In attempt to prevent the pair being torn apart (Aww. Yuck) Peabody invites Penny and her parents over for dinner. Penny and Sherman inevitably refuse to get along. That is until, against Peabody’s wishes, Sherman introduces her to the Way Back (time machine).

The pod looks exactly like the one from Free Birds. This film may not be great but it’s better than that turkey (What?). However, the jokes are few and far between. And the overall story is the same old guff. The time travel sequences end up visiting all the obvious famous figures, Shakespeare (check), Van Gogh (check), Da Vinci (check) – cue a highly predictable gag about the real reason behind Mona Lisa’s smile.

It seems like the movie ran out of gas by the hour mark and threw the lazy plot device of the time machine’s power being drained so they have to stop at random points of time. In all fairness, the 14th Century Florence skit with Stanley Tucci’s Da Vinci wasn’t too bad and his creepy child machine was very weird but funny. The ruse that Mona Lisa was all for tourist promotion wasn’t bad.

However, there is the usual cheesy father/son/dog/pup spats and brewing, if unnecessary, romance between Penny and Sherman. OTT slapstick and silly gags. However, after the hour, the film does find another gear and revs up to a mad timey wimey finale. The Troy sequence was hilarious with the testerone-pumped dimwits led by Agamemnon, voiced expertly by Patrick Warburton (Joe from Family Guy). The comparisons between their weird family upbringings was a surprise and one for the adults. “Don’t get me started on Oedipus. You do not want to go round there at Thanksgiving”.

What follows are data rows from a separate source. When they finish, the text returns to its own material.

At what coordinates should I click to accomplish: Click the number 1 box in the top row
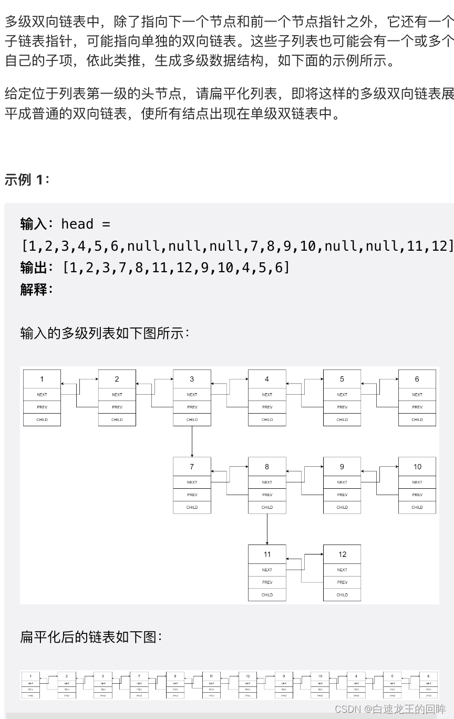point(42,379)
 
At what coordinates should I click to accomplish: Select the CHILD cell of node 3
point(192,419)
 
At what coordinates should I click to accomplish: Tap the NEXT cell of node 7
point(192,482)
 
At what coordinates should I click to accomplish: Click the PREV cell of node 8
point(267,495)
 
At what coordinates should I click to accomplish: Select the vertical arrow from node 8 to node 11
point(267,529)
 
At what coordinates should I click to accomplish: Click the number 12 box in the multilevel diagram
point(342,554)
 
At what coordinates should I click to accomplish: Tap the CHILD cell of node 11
point(267,594)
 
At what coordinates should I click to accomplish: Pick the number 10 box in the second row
point(417,467)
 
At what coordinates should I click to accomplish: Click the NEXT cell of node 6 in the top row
point(417,394)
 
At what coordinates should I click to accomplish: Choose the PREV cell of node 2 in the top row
point(117,407)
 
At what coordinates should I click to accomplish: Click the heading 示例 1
point(26,180)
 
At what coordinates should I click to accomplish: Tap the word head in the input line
point(77,224)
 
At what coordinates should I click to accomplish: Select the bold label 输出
point(34,268)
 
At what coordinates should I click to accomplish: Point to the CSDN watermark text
point(389,709)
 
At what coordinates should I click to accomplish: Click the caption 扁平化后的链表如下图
point(91,637)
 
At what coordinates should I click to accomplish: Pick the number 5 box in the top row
point(342,379)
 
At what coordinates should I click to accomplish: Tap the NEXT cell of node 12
point(342,570)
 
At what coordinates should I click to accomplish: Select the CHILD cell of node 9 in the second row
point(342,507)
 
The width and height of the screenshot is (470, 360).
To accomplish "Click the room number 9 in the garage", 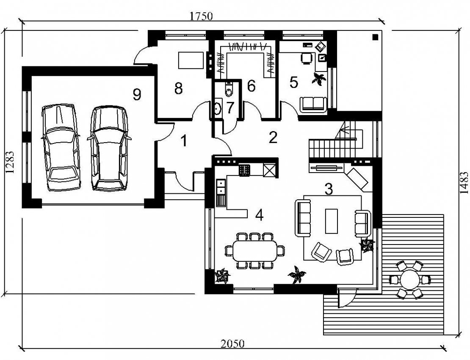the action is [137, 95].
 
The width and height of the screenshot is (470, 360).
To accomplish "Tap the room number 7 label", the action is [230, 108].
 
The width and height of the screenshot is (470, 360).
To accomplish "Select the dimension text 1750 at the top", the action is [201, 16].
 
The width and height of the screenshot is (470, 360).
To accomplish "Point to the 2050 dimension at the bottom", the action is [233, 343].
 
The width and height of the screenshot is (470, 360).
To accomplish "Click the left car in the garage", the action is [61, 147].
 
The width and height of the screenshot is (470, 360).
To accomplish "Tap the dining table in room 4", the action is [255, 251].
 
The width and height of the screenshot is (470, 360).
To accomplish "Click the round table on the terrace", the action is [410, 280].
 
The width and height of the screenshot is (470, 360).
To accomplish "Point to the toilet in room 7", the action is [229, 89].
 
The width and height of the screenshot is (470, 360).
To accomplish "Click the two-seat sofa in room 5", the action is [313, 104].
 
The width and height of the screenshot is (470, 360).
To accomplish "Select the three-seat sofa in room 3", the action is [303, 218].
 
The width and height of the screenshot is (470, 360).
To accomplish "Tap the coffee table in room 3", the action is [332, 221].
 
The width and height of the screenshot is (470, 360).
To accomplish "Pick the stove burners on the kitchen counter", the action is [244, 170].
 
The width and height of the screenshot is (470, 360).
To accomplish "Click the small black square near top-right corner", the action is [375, 37].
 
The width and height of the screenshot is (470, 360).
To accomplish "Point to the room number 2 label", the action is [273, 137].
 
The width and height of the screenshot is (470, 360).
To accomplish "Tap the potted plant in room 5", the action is [318, 79].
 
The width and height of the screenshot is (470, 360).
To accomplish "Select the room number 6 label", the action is [251, 86].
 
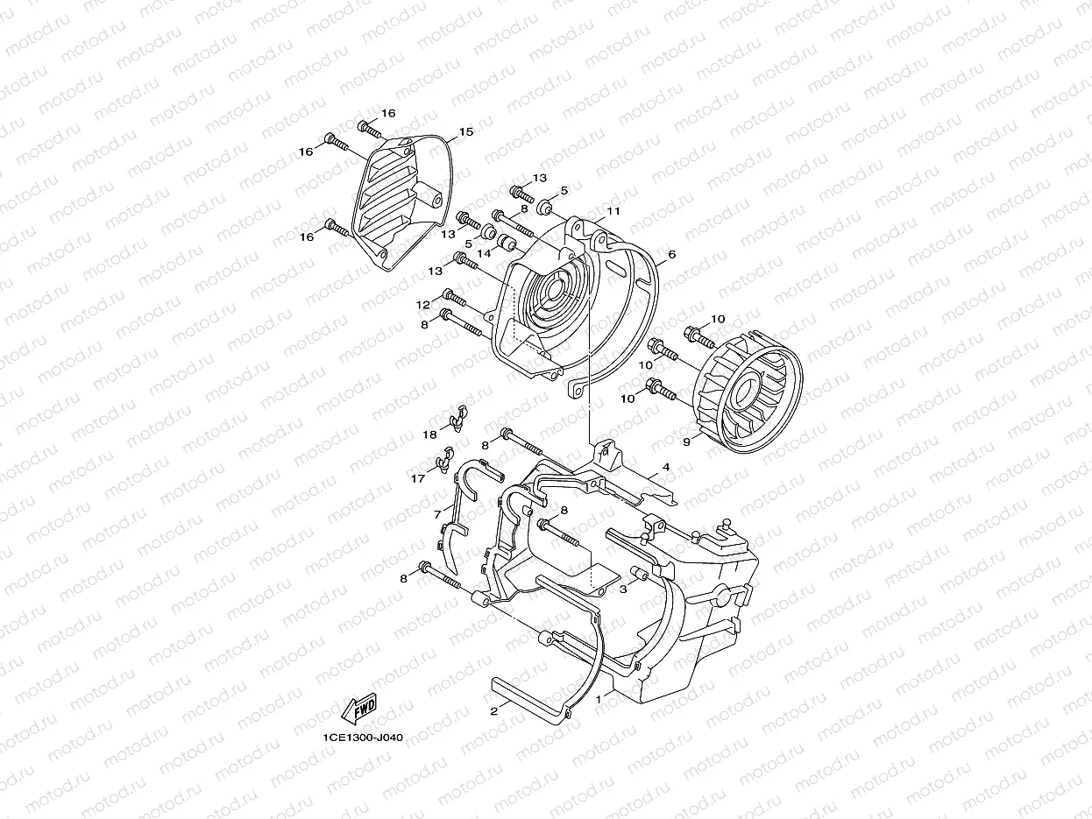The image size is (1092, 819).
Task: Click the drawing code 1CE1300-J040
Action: click(363, 738)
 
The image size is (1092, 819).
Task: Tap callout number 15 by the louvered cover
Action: click(465, 132)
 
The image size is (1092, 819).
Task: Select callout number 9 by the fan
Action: click(686, 442)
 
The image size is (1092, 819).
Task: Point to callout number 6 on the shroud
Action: click(671, 254)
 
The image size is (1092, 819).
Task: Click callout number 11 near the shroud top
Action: click(613, 211)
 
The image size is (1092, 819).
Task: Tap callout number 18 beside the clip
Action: click(430, 434)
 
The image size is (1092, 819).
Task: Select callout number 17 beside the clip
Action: click(418, 479)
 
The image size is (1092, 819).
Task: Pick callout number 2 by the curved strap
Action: click(494, 711)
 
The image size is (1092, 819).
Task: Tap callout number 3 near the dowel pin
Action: click(623, 590)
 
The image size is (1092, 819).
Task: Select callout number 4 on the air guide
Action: click(666, 468)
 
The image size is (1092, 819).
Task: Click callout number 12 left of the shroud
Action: click(422, 305)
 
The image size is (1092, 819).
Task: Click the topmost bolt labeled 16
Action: click(369, 130)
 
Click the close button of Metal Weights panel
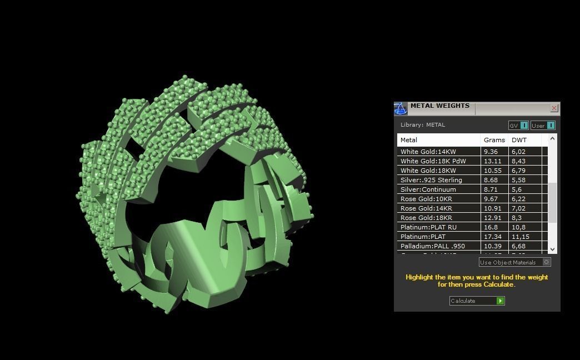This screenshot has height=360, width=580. pos(554,108)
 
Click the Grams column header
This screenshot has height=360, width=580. pos(494,140)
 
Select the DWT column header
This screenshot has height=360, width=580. pos(519,140)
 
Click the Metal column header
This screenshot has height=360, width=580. pos(409,140)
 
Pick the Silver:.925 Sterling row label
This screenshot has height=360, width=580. pos(431,180)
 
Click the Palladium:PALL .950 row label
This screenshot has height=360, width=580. pos(432,246)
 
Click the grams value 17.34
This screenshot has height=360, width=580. pos(492,237)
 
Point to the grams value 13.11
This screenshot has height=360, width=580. pos(492,161)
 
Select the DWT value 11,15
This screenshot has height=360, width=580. pos(520,237)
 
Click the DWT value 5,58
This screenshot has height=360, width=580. pos(518,180)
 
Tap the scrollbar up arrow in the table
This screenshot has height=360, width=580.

The timey wimey stuff made it more interesting once they start breaking up the space time continuum and the past goes back to the present but it all got ridiculous with the inevitable cheesy, corny happy ending. Watchable, brilliant visuals, if predictable guff. Shame considering the talent; I mean come on, Mel Brooks, Dennis Haysbert, Stephen Colbert, Leslie Mann! Enough for the little ones but the bigger kids will be fidgeting . . . towards the exit door.